BANGKOK (NNT) – Following recent cases of cyberattacks at hospitals, the Ministry of s Digital Economy and Society today encouraged government agencies and private firms holding personal information of customers and patients, to ensure their databases are adequately protected, saying these recent cases were not the first.
The Ministry of a Digital Economy and Society (MDES) today held a press conference regarding a recent breech of patient data at Phetchabun Hospital, outlining the types of data leaked and how the incident took place.
The Minister of a Digital Economy and Society, Chaiwut Thanakamanusorn said today the MDES and National Cyber Security Agency (NCSA) has visited the affected hospital and talked to the IT staff to investigate the attack.
Initial investigation shows the breech took place within a web portal and application utilized internally by the hospital, while the lack of updates to the hospital’s IT system posed a vulnerability to cyber attacks.
The authorities have identified data breeched in this incident including patient names, information from the outpatients’ department, doctors schedule, and patient details from a COVID-19 field hospital. Sensitive data related to patients’ health and treatment are reportedly safe.
The hospital has already taken action by removing the software in question from the system, and disabling the system’s connectivity to external networks.
The Minister of a Digital Economy and Society says officials from related agencies are now working to arrest and prosecute those involved, while urging government agencies and organizations that maintain a large database of personal information in their systems, to store the information very carefully, with an adequate level of cybersecurity protection.
For government agencies, the MDES has ThaiCERT and GovernmentCERT teams to provide cybersecurity protection.
Hacking, or any unauthorized access to a system or database, is considered a violation to the Cybersecurity Act and the Personal Data Protection Act, with punishment of up to 1 year’s imprisonment; up to 1 million baht fine, or a combined penalty.

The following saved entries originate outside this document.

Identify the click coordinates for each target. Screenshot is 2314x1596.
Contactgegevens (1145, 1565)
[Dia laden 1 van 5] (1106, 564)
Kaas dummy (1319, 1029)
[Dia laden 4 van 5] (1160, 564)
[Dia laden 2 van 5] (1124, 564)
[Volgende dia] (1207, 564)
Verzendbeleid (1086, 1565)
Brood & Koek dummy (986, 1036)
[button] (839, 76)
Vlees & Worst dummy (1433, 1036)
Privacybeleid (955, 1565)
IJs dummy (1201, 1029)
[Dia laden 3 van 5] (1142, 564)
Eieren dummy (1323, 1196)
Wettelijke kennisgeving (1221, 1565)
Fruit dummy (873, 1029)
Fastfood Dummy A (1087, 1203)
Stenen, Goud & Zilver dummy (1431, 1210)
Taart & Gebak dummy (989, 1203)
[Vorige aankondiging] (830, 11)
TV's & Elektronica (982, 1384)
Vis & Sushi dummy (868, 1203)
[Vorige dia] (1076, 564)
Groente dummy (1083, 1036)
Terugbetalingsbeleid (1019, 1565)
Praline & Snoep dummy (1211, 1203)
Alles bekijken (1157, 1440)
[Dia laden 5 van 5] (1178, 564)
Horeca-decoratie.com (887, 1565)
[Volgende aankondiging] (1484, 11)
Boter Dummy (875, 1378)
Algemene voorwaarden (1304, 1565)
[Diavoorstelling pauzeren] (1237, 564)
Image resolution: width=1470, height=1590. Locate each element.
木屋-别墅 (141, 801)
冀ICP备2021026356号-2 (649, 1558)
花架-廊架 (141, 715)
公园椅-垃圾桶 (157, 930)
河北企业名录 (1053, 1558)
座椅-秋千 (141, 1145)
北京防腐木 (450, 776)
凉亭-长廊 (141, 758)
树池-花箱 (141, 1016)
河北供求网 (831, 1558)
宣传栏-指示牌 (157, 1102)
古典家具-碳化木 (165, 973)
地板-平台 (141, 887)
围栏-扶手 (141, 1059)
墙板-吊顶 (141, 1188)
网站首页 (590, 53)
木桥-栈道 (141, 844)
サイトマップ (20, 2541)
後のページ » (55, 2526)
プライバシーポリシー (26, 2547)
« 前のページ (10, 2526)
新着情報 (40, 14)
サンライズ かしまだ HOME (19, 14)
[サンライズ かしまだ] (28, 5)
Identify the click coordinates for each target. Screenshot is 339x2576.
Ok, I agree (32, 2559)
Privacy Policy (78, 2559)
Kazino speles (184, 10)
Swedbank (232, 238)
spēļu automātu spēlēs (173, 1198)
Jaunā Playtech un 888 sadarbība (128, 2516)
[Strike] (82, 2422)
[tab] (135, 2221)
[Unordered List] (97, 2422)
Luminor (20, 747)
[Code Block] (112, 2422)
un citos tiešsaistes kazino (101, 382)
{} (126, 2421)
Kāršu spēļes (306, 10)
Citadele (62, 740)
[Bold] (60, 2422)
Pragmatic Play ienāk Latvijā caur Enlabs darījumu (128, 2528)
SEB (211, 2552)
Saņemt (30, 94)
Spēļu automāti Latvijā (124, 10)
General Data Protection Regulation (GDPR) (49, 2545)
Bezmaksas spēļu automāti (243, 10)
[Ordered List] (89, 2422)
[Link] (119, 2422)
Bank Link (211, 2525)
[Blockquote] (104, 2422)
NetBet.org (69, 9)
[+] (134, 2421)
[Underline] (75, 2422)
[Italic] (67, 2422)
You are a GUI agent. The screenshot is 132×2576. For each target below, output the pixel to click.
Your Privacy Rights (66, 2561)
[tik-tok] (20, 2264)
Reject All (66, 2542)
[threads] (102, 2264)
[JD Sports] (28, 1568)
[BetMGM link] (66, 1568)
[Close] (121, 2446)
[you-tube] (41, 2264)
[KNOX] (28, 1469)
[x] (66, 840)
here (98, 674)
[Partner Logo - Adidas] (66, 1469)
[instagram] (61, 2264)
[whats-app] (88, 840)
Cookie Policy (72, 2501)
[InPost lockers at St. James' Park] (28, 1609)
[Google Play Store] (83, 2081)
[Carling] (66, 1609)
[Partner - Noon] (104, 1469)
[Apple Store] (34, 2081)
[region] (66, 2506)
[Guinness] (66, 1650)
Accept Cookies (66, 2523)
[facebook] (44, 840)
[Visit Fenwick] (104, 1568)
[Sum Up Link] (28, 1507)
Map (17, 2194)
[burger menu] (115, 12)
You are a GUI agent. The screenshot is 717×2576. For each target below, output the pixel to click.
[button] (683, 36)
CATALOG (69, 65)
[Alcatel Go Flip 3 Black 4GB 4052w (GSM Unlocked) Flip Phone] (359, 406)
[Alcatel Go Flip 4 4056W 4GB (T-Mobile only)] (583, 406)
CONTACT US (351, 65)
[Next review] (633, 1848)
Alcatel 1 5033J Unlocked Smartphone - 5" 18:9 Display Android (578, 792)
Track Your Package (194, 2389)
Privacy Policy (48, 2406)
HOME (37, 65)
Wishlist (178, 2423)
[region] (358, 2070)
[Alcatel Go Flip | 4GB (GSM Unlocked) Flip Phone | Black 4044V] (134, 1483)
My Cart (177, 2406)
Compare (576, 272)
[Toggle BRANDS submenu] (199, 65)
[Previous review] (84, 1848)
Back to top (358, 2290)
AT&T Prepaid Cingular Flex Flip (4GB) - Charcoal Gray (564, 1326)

Gp Capt Amorn Chomchoey, Director of Thailand Computer Emergency Response Team (ThaiCERT), said the data breech at Phetchabun Hospital is not the first case to have happened, as previous incidents that may not have been of the same magnitude, were not reported in the news.
He stressed the importance of protective measures in data safety, citing the World Economic Forum’s 0.5% success rate arresting hackers responsible in these breeches.
Other incidents of cyberattacks reported in recent days include a breech of customer data at CP Freshmart. The company today acknowledged that the personal data of its customers, including names, phone numbers, and email addresses had been breeched. They company says however, that no credit card information was leaked.
A ransomware attack also took place at Bhumirajanagarindra Kidney Institute Hospital, where digital files of some 40,000 patients have been encrypted and made inaccessible since Monday morning. The hospital has already filed a case with the police, while attempting to decrypt the affected files instead of paying the ransom demanded.